Para isso, foi solicitado a 150 executivos seniores de diferentes empresas no mundo todo para que avaliassem suas organizações em termos de diversidade cognitiva, segurança psicológica e até que ponto consideram sua organização capaz de antecipar e responder a desafios e oportunidades, ou seja, sua adaptabilidade.

Depois disso, que escolhessem cinco palavras (de uma lista de mais de 60) que melhor descrevessem os comportamentos e emoções dominantes em sua organização.

A tabela abaixo mostra os comportamentos mais comuns selecionados por cada grupo:

tabela de comportamentos mais comuns

SEGURANÇA PSICOLÓGICA

No quadrante “generativo”, encontramos comportamentos associados à aprendizagem, experimentação e confiança.

Juntos, eles facilitam a interação de alta qualidade.

“Vigor” mostra que os membros possuem força para persistir em expressar o que você acha importante.

Ambientes psicologicamente seguros permitem esse tipo de sinceridade, sem que sejam percebidos como agressivos.

Note que também vemos mais emoções positivas nos quadrantes generativos e uniformes.

Em contraste, nos outros quadrantes encontramos palavras associadas ao controle e à restrição.

Esses comportamentos estão conspicuamente ausentes do quadrante generativo.

Nós também vemos mais emoções negativas.

Os comportamentos que contam

comportamento de pessoas diante de problema

Nós escolhemos o nosso comportamento.

Precisamos ser mais curiosos, questionadores, experimentais e menos agressivos.

Precisamos deixar de ser hierárquicos, diretivos, controladores e conformes.

Não é apenas a presença dos comportamentos positivos no quadrante generativo que conta, é a ausência correspondente dos comportamentos negativos.

Por exemplo, na pesquisa – que pode ser acompanhada na íntegra, em inglês, aqui – o comportamento hierárquico é citado como um dos 5 principais comportamentos dominantes em 40% do tempo nos quadrantes não-generativos.

É citado apenas 15% do tempo como um comportamento superior no quadrante generativo.

Isso não quer dizer que as organizações no quadrante generativo têm uma estrutura mais plana – a hierarquia é um fator presente na vida de qualquer empresa – mas significa que a hierarquia não define suas interações.

Vemos o controle citado em 33% do tempo como um comportamento superior nos quadrantes não generativos, em comparação com apenas 10% no quadrante generativo.

Vemos a diretiva citada 24% do tempo como o comportamento superior nos quadrantes não-generativos em comparação com apenas 5% no generativo.

Quando deixamos de promover uma interação de alta qualidade, perdemos o benefício do que pode vir a sair de uma discussão entre pessoas que enxergam as coisas de maneiras diferentes.

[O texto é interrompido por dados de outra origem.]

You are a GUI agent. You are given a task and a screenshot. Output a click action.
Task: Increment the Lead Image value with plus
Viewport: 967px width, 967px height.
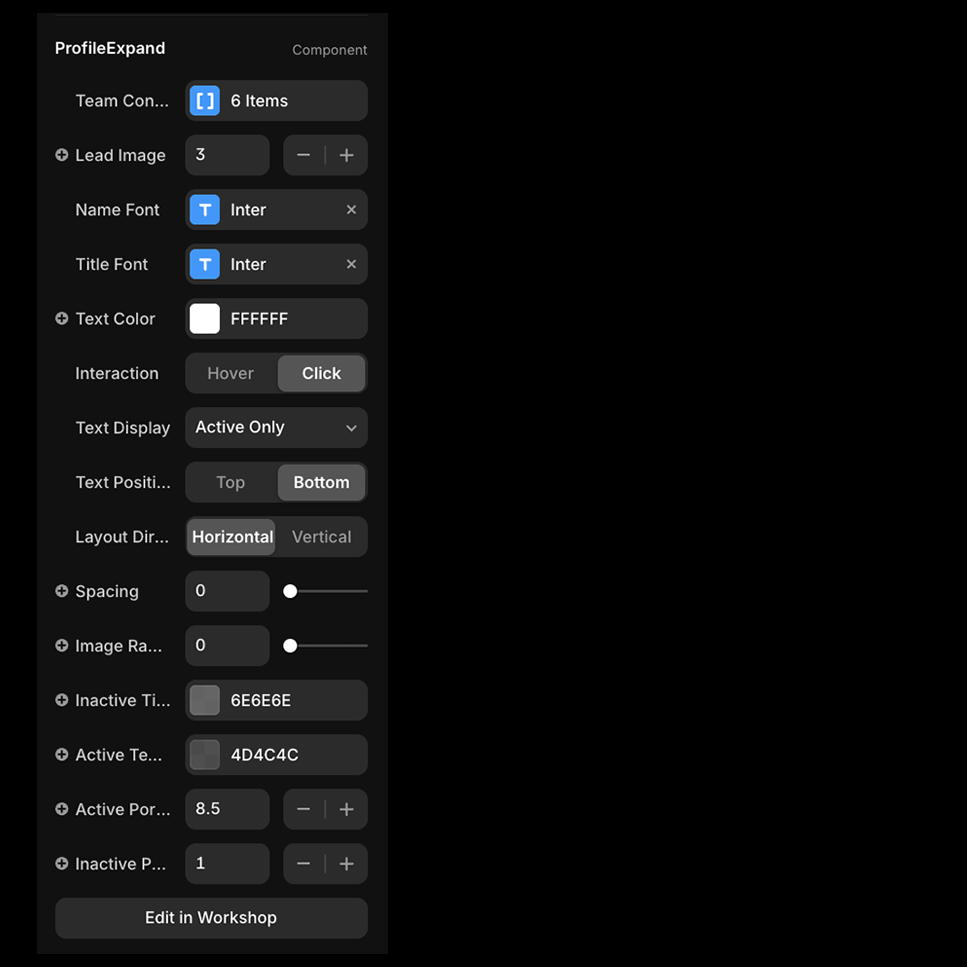click(347, 155)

O resultado é uma falta de compreensão profunda, menos opções criativas, menor compromisso com a tarefa, maior ansiedade e resistência, além de moral e o bem-estar reduzidos.

Um ambiente psicologicamente seguro inflama a diversidade cognitiva e coloca mentes diferentes para trabalhar na jornada acidentada e difícil da execução da estratégia.

A maneira como as pessoas escolhem se comportar determina a qualidade da interação e a cultura emergente.

Os líderes precisam considerar não apenas como irão agir, mas também como eles não irão agir.

Eles precisam perturbar e interromper padrões inúteis de comportamento e comprometer-se a estabelecer novas rotinas.

Para se estabelecer um terreno fértil para ideias e resultados em sua empresa, é necessário fortalecer e manter a segurança psicológica por meio de gestos e ações contínuas.

As pessoas não podem expressar sua diferença cognitiva se não for seguro fazê-lo.

Se os líderes se concentrarem em melhorar a qualidade da interação em suas equipes, o desempenho dos negócios e o bem-estar seguirão.

Bons negócios!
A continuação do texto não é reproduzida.